How EBR Systems Plans to Revolutionize Heart Failure Treatment with WiSE CRT

A Breakthrough in Cardiac Pacing

EBR Systems, a Silicon Valley-based medical device innovator, has reached a pivotal milestone with the FDA’s approval of its WiSE Cardiac Resynchronization Therapy (CRT) System. This device is the world’s first leadless solution designed specifically for left ventricular endocardial pacing, a significant advancement for heart failure patients who cannot benefit from traditional lead-based pacemakers.

The WiSE system eliminates the need for leads, which have historically been a major source of complications and device failures in cardiac rhythm management. By delivering wireless stimulation directly inside the heart, EBR aims to improve patient outcomes and reduce procedural risks.
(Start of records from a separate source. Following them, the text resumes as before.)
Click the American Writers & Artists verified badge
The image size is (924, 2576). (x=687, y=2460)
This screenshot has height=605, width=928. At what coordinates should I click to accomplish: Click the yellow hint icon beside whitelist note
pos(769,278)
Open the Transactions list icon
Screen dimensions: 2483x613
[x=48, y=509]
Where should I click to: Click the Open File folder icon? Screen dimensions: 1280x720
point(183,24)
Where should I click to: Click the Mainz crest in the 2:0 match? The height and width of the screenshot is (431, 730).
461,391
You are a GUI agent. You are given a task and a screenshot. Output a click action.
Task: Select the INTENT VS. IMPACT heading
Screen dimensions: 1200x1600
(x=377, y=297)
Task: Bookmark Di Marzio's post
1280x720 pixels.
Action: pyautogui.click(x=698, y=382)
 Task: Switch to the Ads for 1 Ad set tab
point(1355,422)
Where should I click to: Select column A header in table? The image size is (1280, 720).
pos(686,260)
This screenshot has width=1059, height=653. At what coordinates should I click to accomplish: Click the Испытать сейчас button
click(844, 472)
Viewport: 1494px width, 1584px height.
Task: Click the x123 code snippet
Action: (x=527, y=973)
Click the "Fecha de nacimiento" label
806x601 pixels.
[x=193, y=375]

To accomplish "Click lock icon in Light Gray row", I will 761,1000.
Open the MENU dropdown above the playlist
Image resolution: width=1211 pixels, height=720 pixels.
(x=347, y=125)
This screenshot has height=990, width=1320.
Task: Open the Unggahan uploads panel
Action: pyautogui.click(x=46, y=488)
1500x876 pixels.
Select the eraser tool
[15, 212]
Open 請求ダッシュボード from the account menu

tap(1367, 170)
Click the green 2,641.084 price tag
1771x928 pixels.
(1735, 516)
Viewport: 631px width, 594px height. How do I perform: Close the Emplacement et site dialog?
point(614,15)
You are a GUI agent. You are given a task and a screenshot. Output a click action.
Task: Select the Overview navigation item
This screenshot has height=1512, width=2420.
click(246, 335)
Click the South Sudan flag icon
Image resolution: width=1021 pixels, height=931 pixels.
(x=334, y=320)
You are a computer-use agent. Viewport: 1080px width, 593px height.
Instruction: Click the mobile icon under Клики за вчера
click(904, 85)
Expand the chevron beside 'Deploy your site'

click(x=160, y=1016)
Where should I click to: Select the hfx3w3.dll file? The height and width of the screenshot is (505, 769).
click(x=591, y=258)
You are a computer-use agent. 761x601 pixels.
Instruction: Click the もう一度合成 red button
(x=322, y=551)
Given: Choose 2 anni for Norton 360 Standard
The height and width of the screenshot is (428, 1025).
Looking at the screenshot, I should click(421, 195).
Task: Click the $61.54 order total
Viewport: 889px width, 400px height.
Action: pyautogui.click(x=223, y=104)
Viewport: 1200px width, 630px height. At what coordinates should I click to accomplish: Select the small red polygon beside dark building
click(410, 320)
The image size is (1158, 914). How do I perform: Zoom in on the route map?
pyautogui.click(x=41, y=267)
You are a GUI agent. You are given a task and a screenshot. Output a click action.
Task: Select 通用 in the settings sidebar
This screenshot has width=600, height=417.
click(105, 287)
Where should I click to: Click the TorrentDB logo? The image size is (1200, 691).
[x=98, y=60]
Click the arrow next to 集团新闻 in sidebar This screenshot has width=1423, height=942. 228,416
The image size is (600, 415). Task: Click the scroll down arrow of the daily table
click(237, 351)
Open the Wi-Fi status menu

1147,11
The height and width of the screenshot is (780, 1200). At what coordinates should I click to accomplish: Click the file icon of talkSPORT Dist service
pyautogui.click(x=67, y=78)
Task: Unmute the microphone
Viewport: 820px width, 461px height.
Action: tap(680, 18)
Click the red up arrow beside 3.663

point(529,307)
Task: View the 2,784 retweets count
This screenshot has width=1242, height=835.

Early Commercial Adoption and Strategic Rollout

Following FDA approval in April 2025, EBR successfully completed its first commercial implants at prestigious US medical centers including St. David's Medical Centre and the Cleveland Clinic. These initial cases, conducted ahead of anticipated reimbursement add-ons, demonstrate the clinical importance and demand for the WiSE system among physicians treating complex heart failure cases.

The company plans a phased commercial rollout starting in late 2025, focusing initially on high-volume centers to gather real-world experience and build adoption momentum. A full commercial launch is targeted for 2026, leveraging insights from the limited market release.

Medicare Reimbursement – A Crucial Commercial Catalyst

EBR secured critical reimbursement approvals from the US Centers for Medicare & Medicaid Services (CMS). The New Technology Add-On Payment (NTAP) program will provide inpatient Medicare reimbursement at the maximum rate starting October 2025, significantly lowering financial barriers for hospitals and patients.

Additionally, preliminary approval was obtained for the Transitional Pass-Through (TPT) reimbursement, which supports outpatient adoption by providing Medicare coverage for procedures performed outside hospital inpatient settings. These reimbursement pathways are expected to accelerate market penetration and support sustainable commercial growth.

Financial Position and Capital Raising

To underpin its commercialization strategy, EBR completed a substantial capital raise totaling A$75.9 million during Q2 2025, comprising an institutional placement and a heavily oversubscribed Security Purchase Plan. This infusion bolsters the company’s cash position to US$87.2 million, providing runway into early 2027 based on current projections.

Despite these advances, EBR reported a net loss of $12 million for Q2 2025, reflecting increased selling, general and administrative expenses associated with scaling commercial operations, partially offset by reduced research and development costs. Revenue remains nascent at $170,000, derived from initial US and UK sales.

Looking Ahead – Opportunities and Challenges

EBR’s path forward hinges on successful expansion of its sales force, continued regulatory compliance including FDA-mandated post-marketing studies, and effective engagement with payors to secure reimbursement. The company’s breakthrough device designation and Medicare reimbursement approvals provide a strong foundation, but market adoption will require overcoming competitive pressures and demonstrating sustained clinical benefits.

International commercialization efforts remain contingent on regulatory approvals and reimbursement frameworks in key markets such as Australia, the UK, and the EU.